La diplomatie au congélateur : Paris menace les portefeuilles algériens, Alger s’indigne
Bouchaib El Bazi
En diplomatie, il y a les tapes dans le dos… et les coups de froid dans les comptes bancaires. Selon une fuite ô combien opportune publiée par L’Express, la France envisagerait de geler les avoirs de vingt dignitaires algériens. Vingt têtes bien coiffées du système, entre galons, fonctions régaliennes et villas dans le 16ᵉ arrondissement.
Un changement de ton ? Disons plutôt un changement de température , après les sourires crispés et les poignées de main en sueur, Paris sort l’arme favorite des démocraties avancées — le portefeuille. Et si les relations franco-algériennes étaient un feuilleton, nous serions sans doute à la saison 62, épisode “Gel à l’ombre des palmiers”.
Geler pour mieux négocier ?
Bercy et Beauvau affûtent les instruments juridiques : on parle de lois permettant de frapper là où ça fait le plus mal — dans la pierre et les placements. Le message est clair , “Vous refusez nos expulsés ? Très bien. Mais vos duplex haussmanniens, eux, ne bougeront plus. Ni vos comptes.”
Dans les couloirs feutrés de la diplomatie, on appelle cela “pression ciblée”. Dans les cafés algérois, on parle plutôt de racket en cravate.

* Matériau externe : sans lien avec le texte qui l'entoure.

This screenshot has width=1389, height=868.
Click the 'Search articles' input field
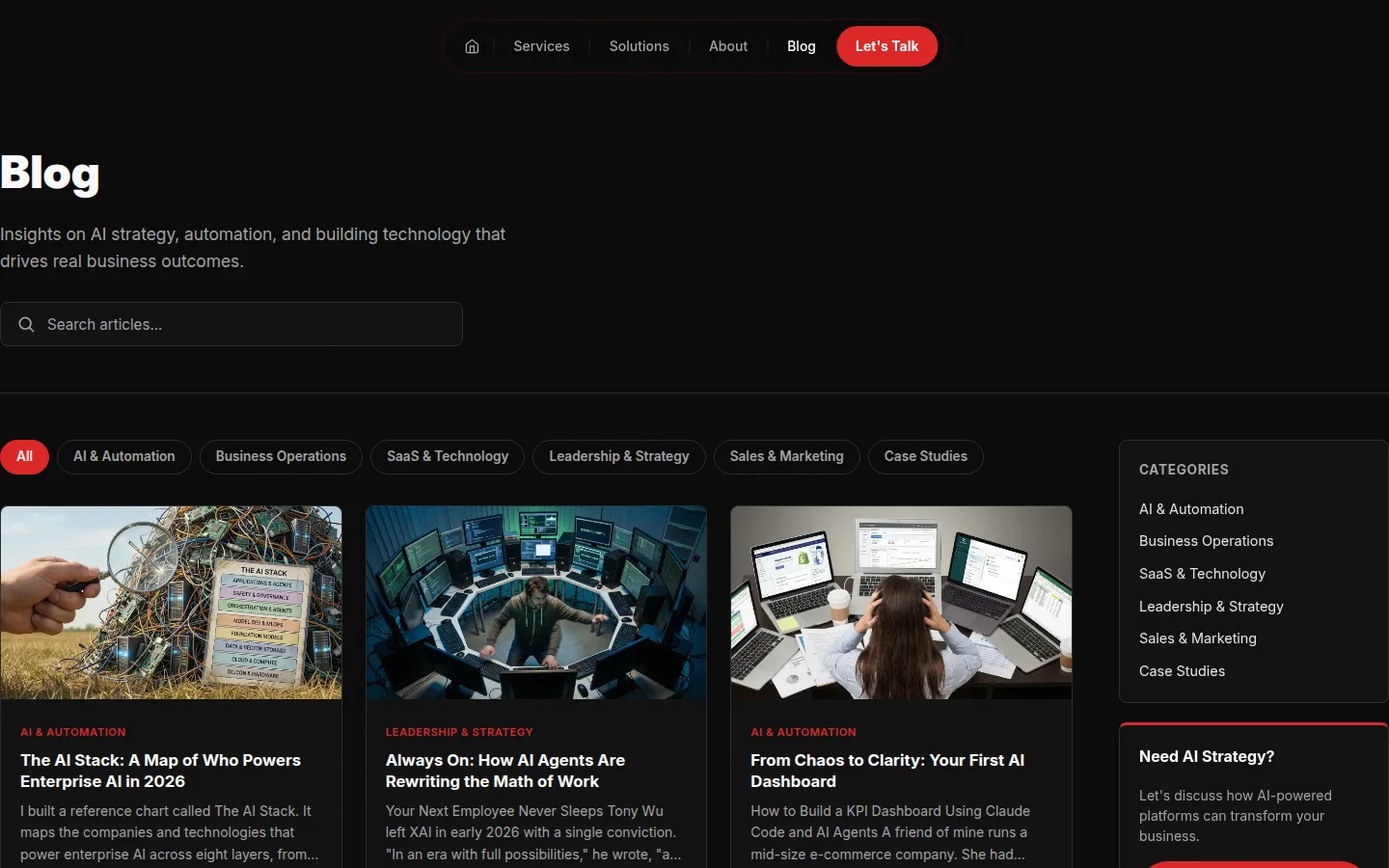tap(232, 324)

Réaction immédiate , tempête de thé à la menthe
Alger n’a pas tardé à sortir la kalachnikov rhétorique : l’agence de presse officielle a accusé Paris de diriger ses relations internationales avec la subtilité d’un sanglier en patins à roulettes. “Des fuites organisées, un amateurisme consternant”, tonne-t-elle, avant d’inviter la France à “nettoyer d’abord ses propres écuries d’Augias”, sous-entendant que l’Hexagone n’a guère de leçons d’éthique à donner.

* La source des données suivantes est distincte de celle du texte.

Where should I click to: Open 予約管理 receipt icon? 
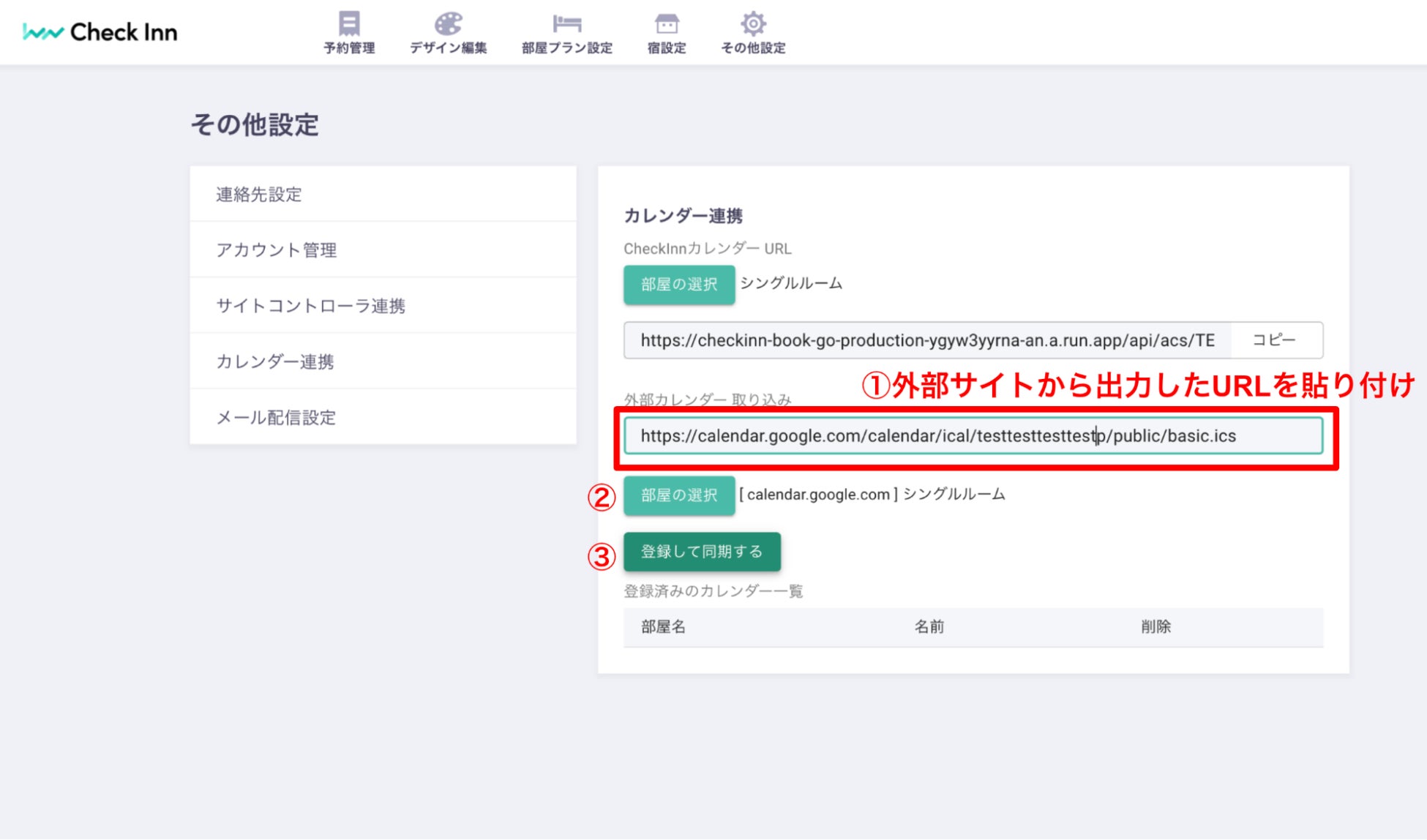pos(349,25)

Une sortie lyrique, qui aurait presque fait pleurer Racine… s’il avait été algérien.
Le nerf de la guerre, toujours le même
Ce que révèle surtout cette nouvelle tension, c’est le degré d’intrication incestueuse entre les deux systèmes , quand une élite étrangère place ses millions en France, ce n’est pas juste une anecdote bancaire — c’est un levier géopolitique. Ou, pour citer un ancien diplomate , “Donne-moi ta déclaration d’impôts, je te dirai qui tu es.”
Car derrière chaque villa à Neuilly ou SCI discrète sur la Côte d’Azur, se cache un général, un ministre ou un fils de président. Si Paris gèle, ce n’est pas une sanction , c’est une déclaration d’amour contrariée.

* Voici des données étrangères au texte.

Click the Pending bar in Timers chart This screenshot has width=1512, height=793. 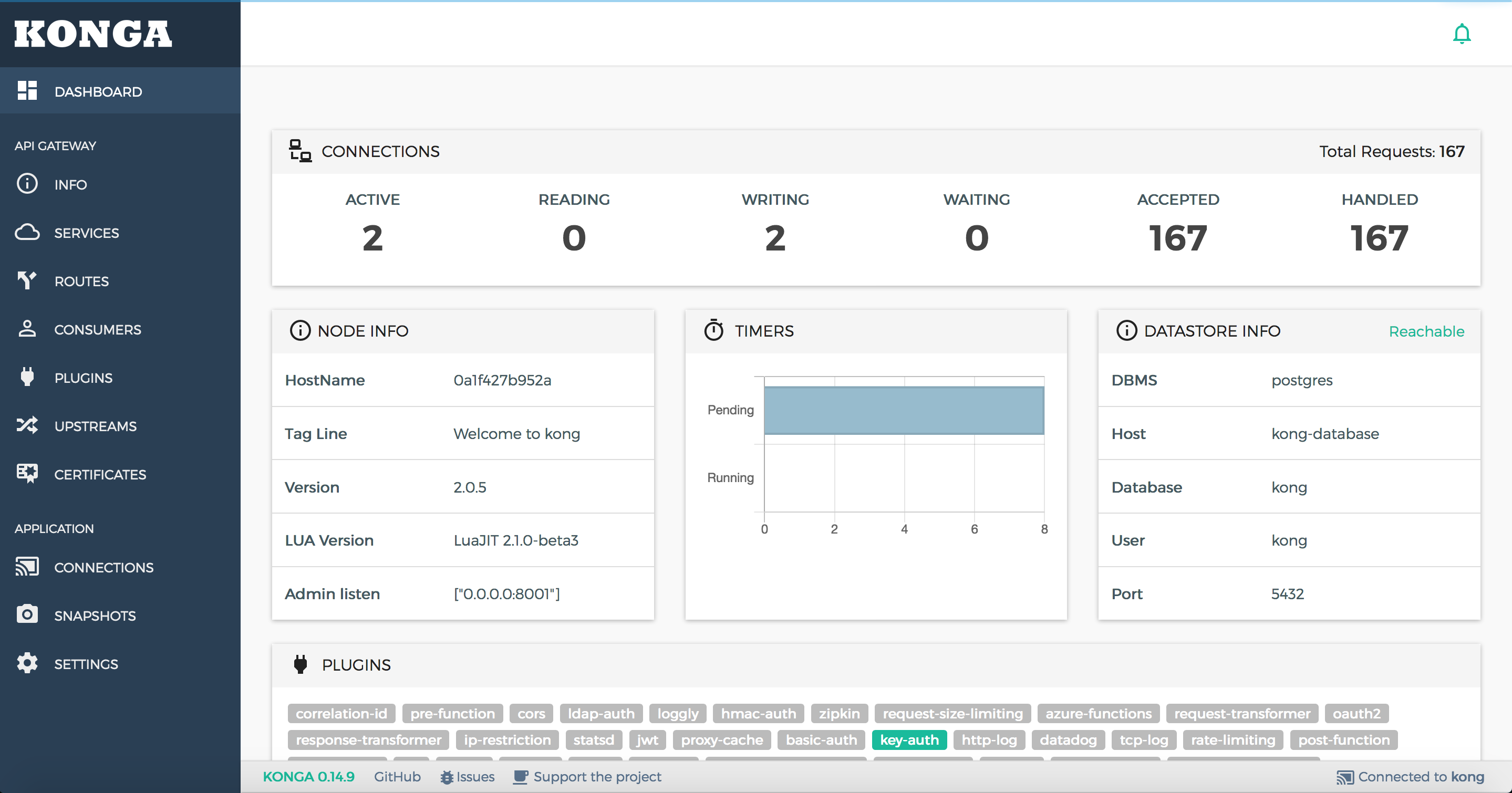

Un divorce consommé ? Pas si vite.
Depuis dix mois, l’idylle est en chute libre , rappels d’ambassadeurs, annulations de visas diplomatiques, arrestation d’écrivains, insultes par communiqués interposés. Et pourtant, personne ne veut vraiment rompre. Trop d’intérêts, trop de dossiers, trop de souvenirs impériaux mal digérés.
Même le dossier du Sahara occidental, où Paris a ostensiblement penché vers Rabat, n’a pas suffi à provoquer une rupture nette. Non, on préfère les petits coups bas, les fuites dans la presse, les sanctions conditionnelles.
La guerre des nerfs est lancée
Et maintenant ? La France brandit la menace d’une liste noire publique. Un genre de “Who’s Who” de la fortune algérienne en exil. Une invitation à la honte. Une tactique bien connue dans les milieux mafieux et les conseils d’administration , on ne tue pas l’ennemi, on le met à nu.
Alger, de son côté, accuse le ministre de l’Intérieur, Bruno Retailleau, de s’en servir pour des visées politiciennes — comprendre , flatter l’électorat anti-immigration à la veille d’échéances électorales.
Le théâtre continue. Les rideaux sont ouverts. Les spectateurs, eux, commencent à s’endormir.
La France menace de geler, l’Algérie menace de rompre, mais personne ne quitte vraiment la pièce. Car dans cette vieille tragédie postcoloniale, chacun connaît trop bien son rôle. Et aucun n’est prêt à abandonner la scène… surtout quand les loges sont garnies d’avoirs bien placés.